🤖 AI Summary
Existing browser user agents (BUAs) operate in a single-step, instruction-driven manner, rendering them inadequate for complex, nonlinear browsing tasks involving ambiguous user goals, iterative decision-making, and dynamically evolving contextual information.
Method: This paper proposes a human–computer collaborative browser agent framework inspired by theories of human browsing behavior. It establishes an “action–feedback–reasoning” closed-loop architecture that explicitly distinguishes exploratory from exploitative actions, enabling progressive navigation and real-time policy adaptation. Crucially, it systematically integrates cognitive behavioral models into agent design and adopts a human-in-the-loop (HITL) architecture to support interaction-driven browsing.

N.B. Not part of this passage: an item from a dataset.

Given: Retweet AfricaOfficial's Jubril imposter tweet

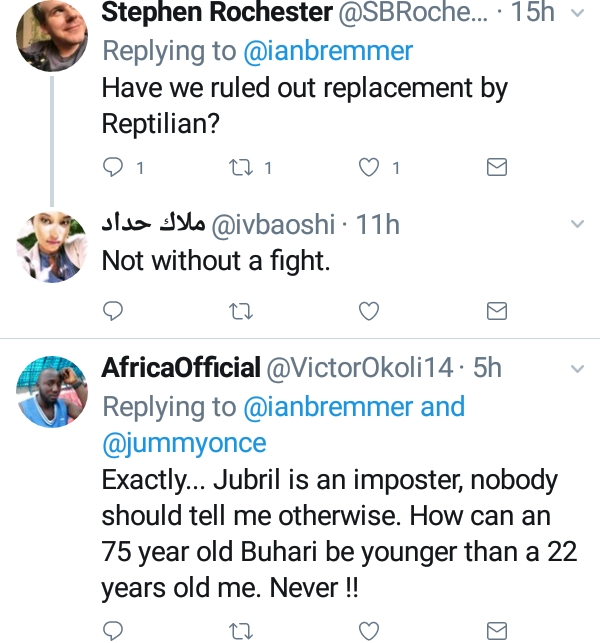Looking at the screenshot, I should [241, 630].
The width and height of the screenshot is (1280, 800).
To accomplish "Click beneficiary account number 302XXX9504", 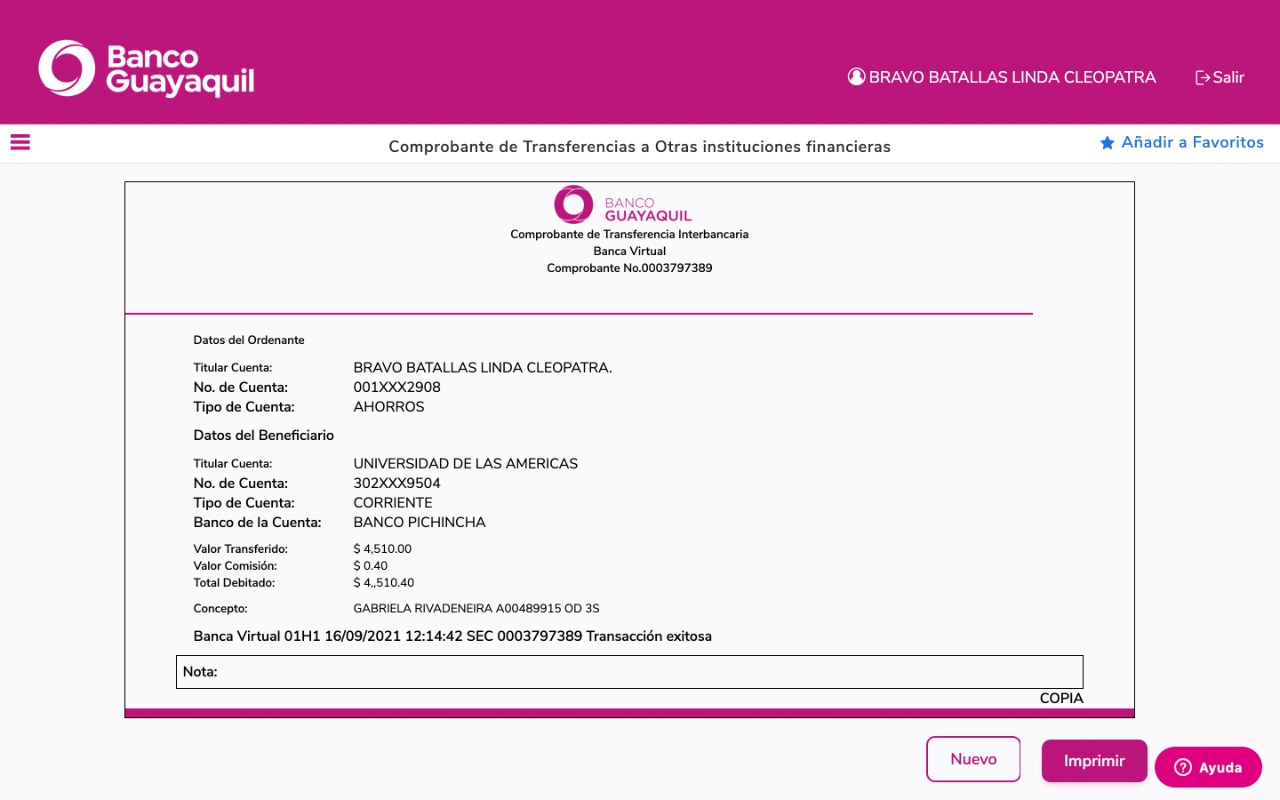I will click(x=397, y=483).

Contribution/Results: Evaluated across diverse hypothetical use cases, the framework significantly reduces both user operational and cognitive load while enhancing process controllability and robustness in goal achievement. It advances browser agents from passive command executors toward proactive, adaptive collaborators.
📝 Abstract
Although browser-using agents (BUAs) show promise for web tasks and automation, most BUAs terminate after executing a single instruction, failing to support users' complex, nonlinear browsing with ambiguous goals, iterative decision-making, and changing contexts. We present a human-in-the-loop (HITL) conceptual framework informed by theories of human web browsing behavior. The framework centers on an iterative loop in which the BUA proactively proposes next actions and the user steers the browsing process through feedback. It also distinguishes between exploration and exploitation actions, enabling users to control the breadth and depth of their browsing. Consequently, the framework aims to reduce users' physical and cognitive effort while preserving users' traditional browsing mental model and supporting users in achieving satisfactory outcomes. We illustrate how the framework operates with hypothetical use cases and discuss the shift from manual browsing to interaction-driven browsing. We contribute a theoretically informed conceptual framework for BUAs.